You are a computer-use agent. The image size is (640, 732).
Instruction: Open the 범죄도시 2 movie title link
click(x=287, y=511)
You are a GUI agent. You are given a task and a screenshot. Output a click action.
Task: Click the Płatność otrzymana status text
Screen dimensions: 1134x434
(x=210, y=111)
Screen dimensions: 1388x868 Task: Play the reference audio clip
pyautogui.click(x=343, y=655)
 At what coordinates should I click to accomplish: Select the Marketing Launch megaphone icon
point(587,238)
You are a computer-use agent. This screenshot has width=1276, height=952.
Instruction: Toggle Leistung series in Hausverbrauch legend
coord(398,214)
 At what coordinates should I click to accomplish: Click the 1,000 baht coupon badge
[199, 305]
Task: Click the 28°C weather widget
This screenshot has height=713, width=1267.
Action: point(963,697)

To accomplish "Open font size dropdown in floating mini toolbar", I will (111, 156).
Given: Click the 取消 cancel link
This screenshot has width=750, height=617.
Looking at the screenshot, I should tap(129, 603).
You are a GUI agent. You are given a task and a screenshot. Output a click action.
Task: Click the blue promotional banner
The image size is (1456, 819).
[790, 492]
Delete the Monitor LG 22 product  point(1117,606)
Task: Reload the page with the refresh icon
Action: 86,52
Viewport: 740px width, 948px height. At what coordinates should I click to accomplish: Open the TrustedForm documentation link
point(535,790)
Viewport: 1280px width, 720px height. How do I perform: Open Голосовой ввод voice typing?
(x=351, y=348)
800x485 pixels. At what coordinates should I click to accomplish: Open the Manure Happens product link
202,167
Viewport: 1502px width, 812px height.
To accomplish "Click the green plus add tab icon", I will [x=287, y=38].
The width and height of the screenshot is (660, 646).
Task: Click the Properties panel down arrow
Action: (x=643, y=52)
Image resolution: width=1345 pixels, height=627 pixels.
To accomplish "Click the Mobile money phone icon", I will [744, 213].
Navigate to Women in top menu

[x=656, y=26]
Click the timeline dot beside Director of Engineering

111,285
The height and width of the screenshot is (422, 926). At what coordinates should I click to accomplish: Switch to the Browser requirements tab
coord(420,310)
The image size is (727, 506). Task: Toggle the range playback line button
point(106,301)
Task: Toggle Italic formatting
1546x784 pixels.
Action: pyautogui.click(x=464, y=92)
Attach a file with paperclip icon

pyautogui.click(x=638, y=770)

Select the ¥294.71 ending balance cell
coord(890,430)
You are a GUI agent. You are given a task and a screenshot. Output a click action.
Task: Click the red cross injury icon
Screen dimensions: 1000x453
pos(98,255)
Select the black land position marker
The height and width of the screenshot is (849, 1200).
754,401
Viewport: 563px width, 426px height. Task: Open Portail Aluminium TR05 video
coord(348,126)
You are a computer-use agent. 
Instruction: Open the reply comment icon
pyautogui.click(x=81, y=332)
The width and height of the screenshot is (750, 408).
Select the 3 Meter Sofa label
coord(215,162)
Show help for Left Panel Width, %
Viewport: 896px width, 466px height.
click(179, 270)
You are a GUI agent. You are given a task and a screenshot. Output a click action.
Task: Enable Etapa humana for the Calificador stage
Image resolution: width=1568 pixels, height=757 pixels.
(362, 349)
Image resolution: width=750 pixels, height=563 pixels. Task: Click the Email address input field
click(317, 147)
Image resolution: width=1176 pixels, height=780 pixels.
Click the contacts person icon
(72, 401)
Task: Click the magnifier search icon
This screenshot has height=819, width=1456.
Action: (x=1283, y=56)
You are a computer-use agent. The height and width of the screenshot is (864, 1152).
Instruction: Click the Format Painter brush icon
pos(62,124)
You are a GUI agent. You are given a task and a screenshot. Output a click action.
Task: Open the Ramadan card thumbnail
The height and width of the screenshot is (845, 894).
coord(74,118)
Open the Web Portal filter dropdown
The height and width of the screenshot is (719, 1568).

● ● ● ● ●

Given instruction — Put all of the lines above into a Markdown table with the columns Row and Line, one numbered row per line. Leave out the blank lines.

Output —
| Row | Line |
|---|---|
| 1 | You are a computer-use agent. The image size is (640, 732). |
| 2 | Instruction: Open the 범죄도시 2 movie title link |
| 3 | click(x=287, y=511) |
| 4 | You are a GUI agent. You are given a task and a screenshot. Output a click action. |
| 5 | Task: Click the Płatność otrzymana status text |
| 6 | Screen dimensions: 1134x434 |
| 7 | (x=210, y=111) |
| 8 | Screen dimensions: 1388x868 Task: Play the reference audio clip |
| 9 | pyautogui.click(x=343, y=655) |
| 10 |  At what coordinates should I click to accomplish: Select the Marketing Launch megaphone icon |
| 11 | point(587,238) |
| 12 | You are a computer-use agent. This screenshot has width=1276, height=952. |
| 13 | Instruction: Toggle Leistung series in Hausverbrauch legend |
| 14 | coord(398,214) |
| 15 |  At what coordinates should I click to accomplish: Click the 1,000 baht coupon badge |
| 16 | [199, 305] |
| 17 | Task: Click the 28°C weather widget |
| 18 | This screenshot has height=713, width=1267. |
| 19 | Action: point(963,697) |
| 20 | To accomplish "Open font size dropdown in floating mini toolbar", I will (111, 156). |
| 21 | Given: Click the 取消 cancel link |
| 22 | This screenshot has width=750, height=617. |
| 23 | Looking at the screenshot, I should tap(129, 603). |
| 24 | You are a GUI agent. You are given a task and a screenshot. Output a click action. |
| 25 | Task: Click the blue promotional banner |
| 26 | The image size is (1456, 819). |
| 27 | [790, 492] |
| 28 | Delete the Monitor LG 22 product  point(1117,606) |
| 29 | Task: Reload the page with the refresh icon |
| 30 | Action: 86,52 |
| 31 | Viewport: 740px width, 948px height. At what coordinates should I click to accomplish: Open the TrustedForm documentation link |
| 32 | point(535,790) |
| 33 | Viewport: 1280px width, 720px height. How do I perform: Open Голосовой ввод voice typing? |
| 34 | (x=351, y=348) |
| 35 | 800x485 pixels. At what coordinates should I click to accomplish: Open the Manure Happens product link |
| 36 | 202,167 |
| 37 | Viewport: 1502px width, 812px height. |
| 38 | To accomplish "Click the green plus add tab icon", I will [x=287, y=38]. |
| 39 | The width and height of the screenshot is (660, 646). |
| 40 | Task: Click the Properties panel down arrow |
| 41 | Action: (x=643, y=52) |
| 42 | Image resolution: width=1345 pixels, height=627 pixels. |
| 43 | To accomplish "Click the Mobile money phone icon", I will [744, 213]. |
| 44 | Navigate to Women in top menu |
| 45 | [x=656, y=26] |
| 46 | Click the timeline dot beside Director of Engineering |
| 47 | 111,285 |
| 48 | The height and width of the screenshot is (422, 926). At what coordinates should I click to accomplish: Switch to the Browser requirements tab |
| 49 | coord(420,310) |
| 50 | The image size is (727, 506). Task: Toggle the range playback line button |
| 51 | point(106,301) |
| 52 | Task: Toggle Italic formatting |
| 53 | 1546x784 pixels. |
| 54 | Action: pyautogui.click(x=464, y=92) |
| 55 | Attach a file with paperclip icon |
| 56 | pyautogui.click(x=638, y=770) |
| 57 | Select the ¥294.71 ending balance cell |
| 58 | coord(890,430) |
| 59 | You are a GUI agent. You are given a task and a screenshot. Output a click action. |
| 60 | Task: Click the red cross injury icon |
| 61 | Screen dimensions: 1000x453 |
| 62 | pos(98,255) |
| 63 | Select the black land position marker |
| 64 | The height and width of the screenshot is (849, 1200). |
| 65 | 754,401 |
| 66 | Viewport: 563px width, 426px height. Task: Open Portail Aluminium TR05 video |
| 67 | coord(348,126) |
| 68 | You are a computer-use agent.  |
| 69 | Instruction: Open the reply comment icon |
| 70 | pyautogui.click(x=81, y=332) |
| 71 | The width and height of the screenshot is (750, 408). |
| 72 | Select the 3 Meter Sofa label |
| 73 | coord(215,162) |
| 74 | Show help for Left Panel Width, % |
| 75 | Viewport: 896px width, 466px height. |
| 76 | click(179, 270) |
| 77 | You are a GUI agent. You are given a task and a screenshot. Output a click action. |
| 78 | Task: Enable Etapa humana for the Calificador stage |
| 79 | Image resolution: width=1568 pixels, height=757 pixels. |
| 80 | (362, 349) |
| 81 | Image resolution: width=750 pixels, height=563 pixels. Task: Click the Email address input field |
| 82 | click(317, 147) |
| 83 | Image resolution: width=1176 pixels, height=780 pixels. |
| 84 | Click the contacts person icon |
| 85 | (72, 401) |
| 86 | Task: Click the magnifier search icon |
| 87 | This screenshot has height=819, width=1456. |
| 88 | Action: (x=1283, y=56) |
| 89 | You are a computer-use agent. The height and width of the screenshot is (864, 1152). |
| 90 | Instruction: Click the Format Painter brush icon |
| 91 | pos(62,124) |
| 92 | You are a GUI agent. You are given a task and a screenshot. Output a click action. |
| 93 | Task: Open the Ramadan card thumbnail |
| 94 | The height and width of the screenshot is (845, 894). |
| 95 | coord(74,118) |
| 96 | Open the Web Portal filter dropdown |
| 97 | The height and width of the screenshot is (719, 1568). |